Длинные пальцы ловко расстёгивают ширинку и касаются лобка, больно упираются в него острыми костяшками. Вместе с тем Ной проводит языком по ключице, оставляя влажный след, и прикусывает её, вызывая почти температурный жар.
— Не…
— Мм?
Его рука опускается ниже, обхватывает меня ТАМ, смыкается плотным кольцом и сдавливает.
— Нет…
— Почему? Я думал, мы поладили, — и улыбается, скалится белозубой улыбкой конченого ублюдка. Будь ты проклят, Тики Микк! — Так что же… тебе… мешает…
Он трёт мою промежность, и с каждым словом жёсткий и грубый материал перчатки проходится по нежному месту, раздражает и натирает его — кожа саднит, рука двигается в такт своему пульсу. В такт моему пульсу…
— Я не… я… ах! — как жалко звучит мой голос, а всего-то и нужно было, что раздвинуть перед кем-то ноги. Какая же блядь. — Я… не…
Ухмыляется, смеётся: для него это игра. А вместе с тем шипит и порыкивает, словно дикая кошка над живым лакомством.
— Следи за мной внимательно, мальчик, смотри во все глаза, что я с тобой делаю.
И я слежу, глядя в его аристократичное лицо, точно сошедшее с портретов Гейнсборо в его серебристо-голубых тонах, пока кровь в висках — молотом по наковальне, колотит бешено и неровно.
Одной рукой он резко бьёт меня по лицу, второй сжимает тестикулы и тут же запечатывает рот грубым поцелуем. Давлюсь собственным криком. Боль расходится снизу вверх, дёргаюсь, как червь, насаженный на крюк, но он не отпускает, сдавливает и крепко целует, пробивая крупной дрожью всё моё существо.
Именно такой дисциплине ты желаешь научить — повиновению через боль?
Ещё одна режущая секунда, и Ной разжимает руку, чтобы вцепиться ею в новый кусок плоти — бедро. Он впивается в него глубоко, будто пытается проткнуть кожу, достать до тазовой кости, а затем продавить и её, до хруста, до трещин.
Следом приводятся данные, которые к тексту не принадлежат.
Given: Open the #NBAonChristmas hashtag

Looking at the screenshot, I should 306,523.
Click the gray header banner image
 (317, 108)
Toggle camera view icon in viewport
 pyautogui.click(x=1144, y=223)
И продолжает целовать, кусая губы, оставляя во рту стальной привкус крови, чтоб я пропитался ею, криком и принял своего мучителя.
А потом отстраняется.
— Позволь мне… — Так странно слышать в голосе палача мольбу. — Позволь попробовать тебя на вкус. — Плавно, как змея, сползает по мне, расцеловывая каждую часть тела, которую проходят его губы. Вновь крепко сжимает ладонями бёдра. — Ощутить твой запах… — Останавливается напротив моего члена и принимается обнюхивать как сладость, слизывать прозрачные капельки предсемени, норовя впиться в плоть. — Срывать твои стоны, как дикие цветы.
— Сумасшедший…
— Да ну? — Его лицо враз искажает недовольная гримаса. Разочарование? — Что ж, статус обязывает.
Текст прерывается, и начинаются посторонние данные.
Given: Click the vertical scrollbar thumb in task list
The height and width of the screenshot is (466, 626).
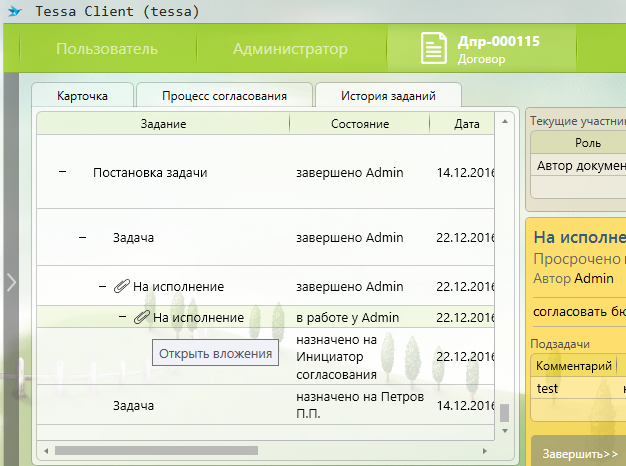Looking at the screenshot, I should click(505, 413).
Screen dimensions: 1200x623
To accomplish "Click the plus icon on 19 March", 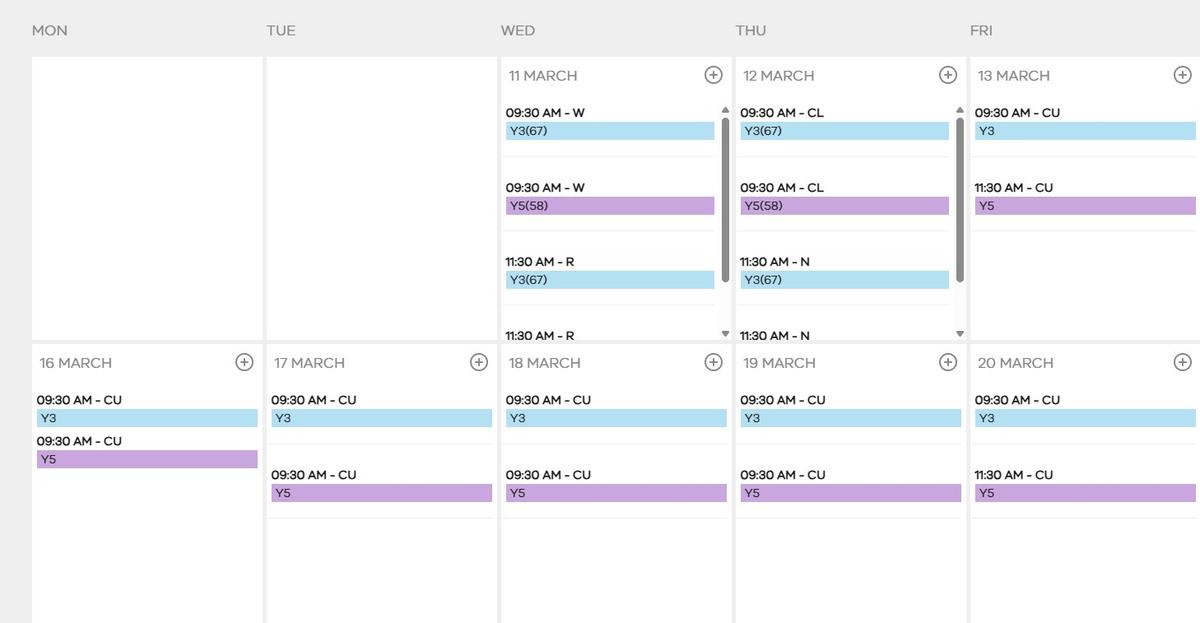I will pyautogui.click(x=948, y=362).

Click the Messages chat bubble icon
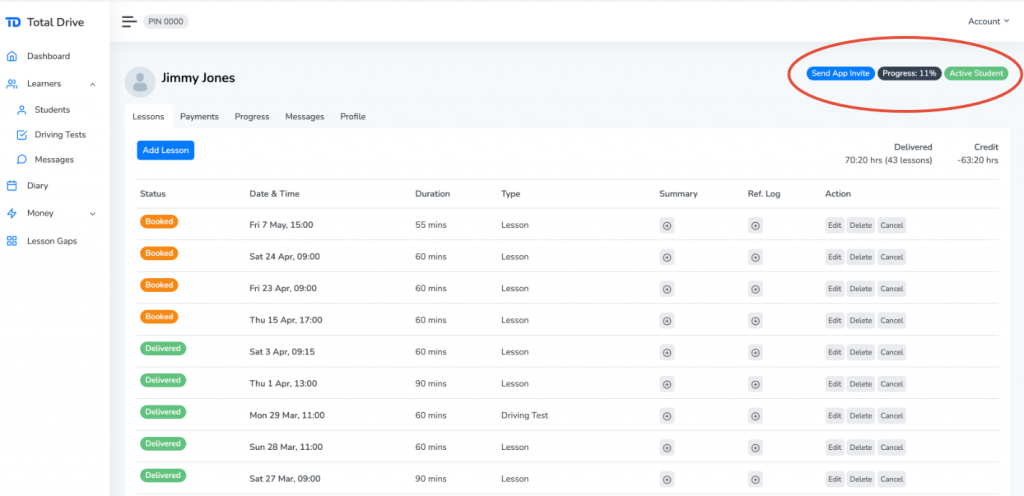pyautogui.click(x=22, y=159)
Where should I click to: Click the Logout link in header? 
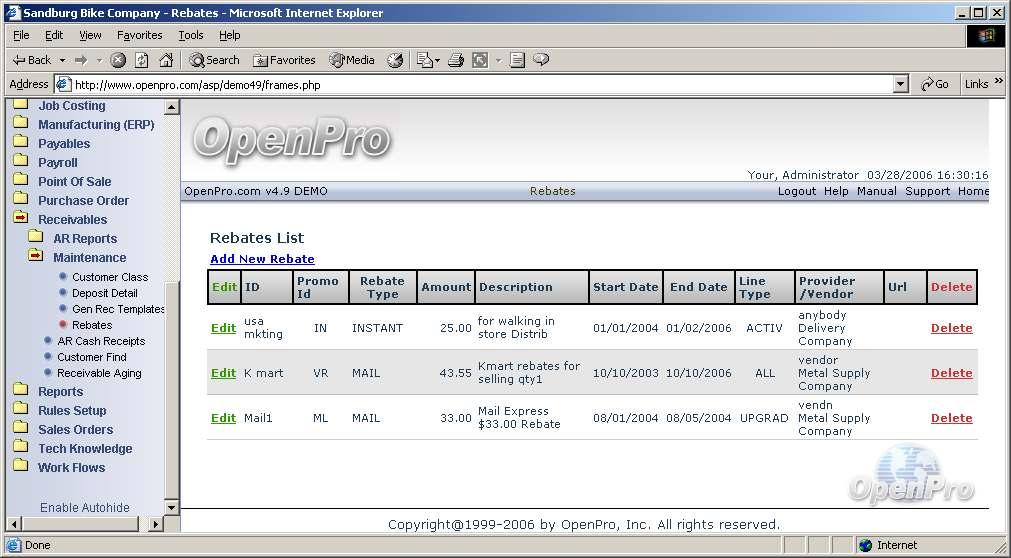point(796,191)
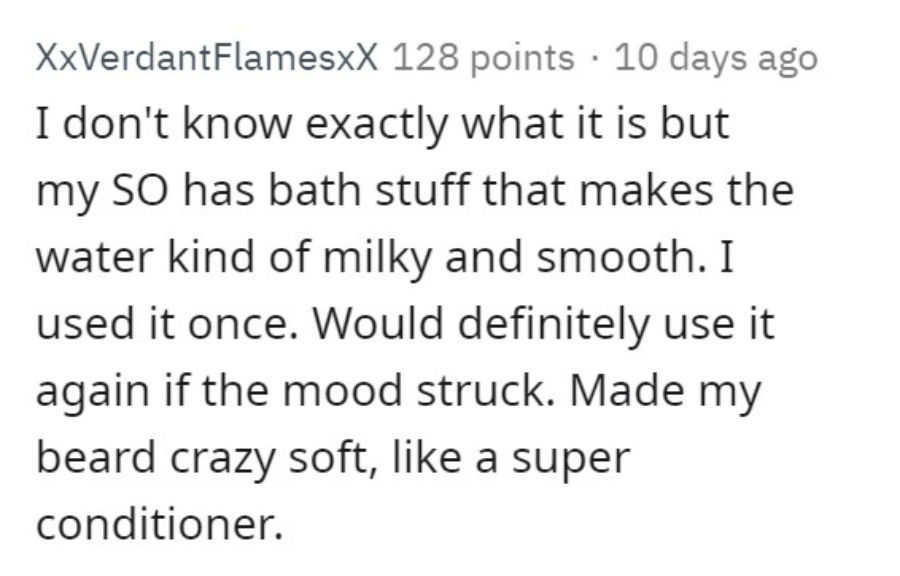
Task: Open the 10 days ago timestamp permalink
Action: coord(716,60)
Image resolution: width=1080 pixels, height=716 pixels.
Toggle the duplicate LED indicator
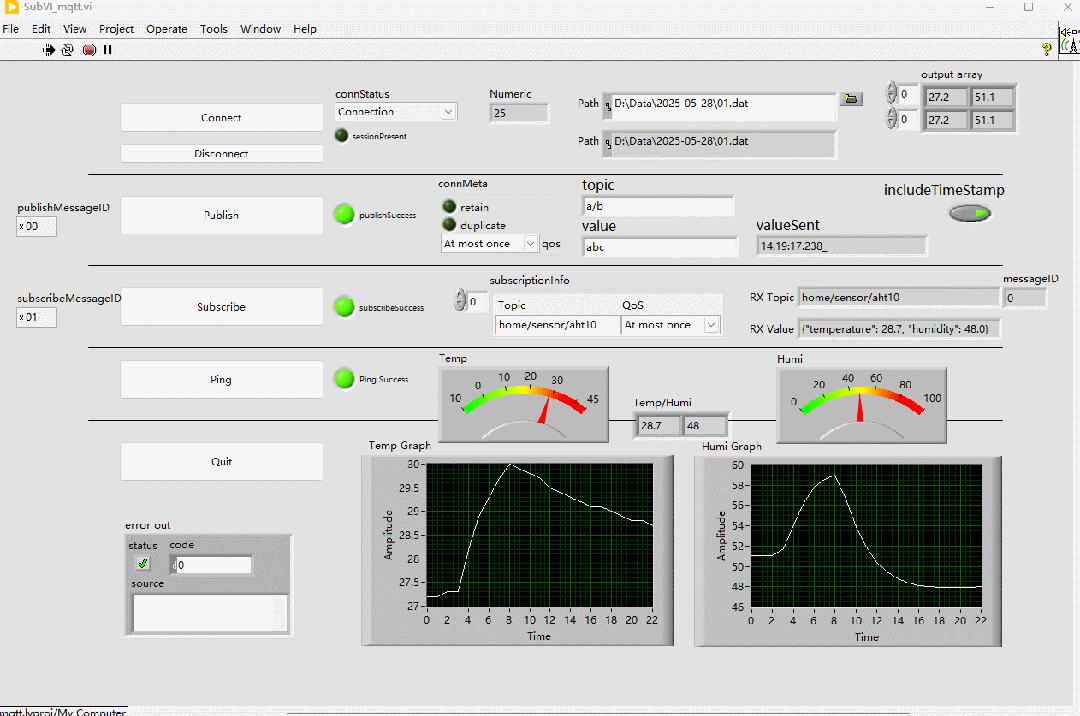pos(449,225)
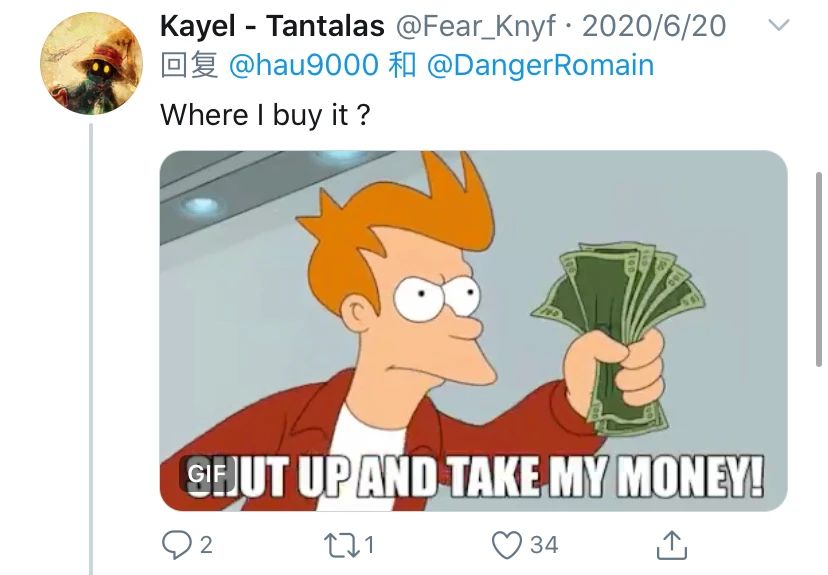Tap the GIF badge on image
The width and height of the screenshot is (828, 575).
208,473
Микк складывает руку в форму тугого тюльпанного бутона, а когда длинные пальцы размыкаются, на них уже трепещет чёрный мотылёк в вибрирующей пурпурной дымке. Он мягко улыбается и направляет тиза к моей промежности, туда, где находится самая нежная часть мужского тела. Пальцы с бьющейся в них бабочкой легко касаются места аккурат под простатой, проходят сквозь кожу и замирают.
— Давай проверим, сколь хорошо ты умеешь повиноваться, почётный член Чёрного Ордена, — зло выплёвывает он последние слова.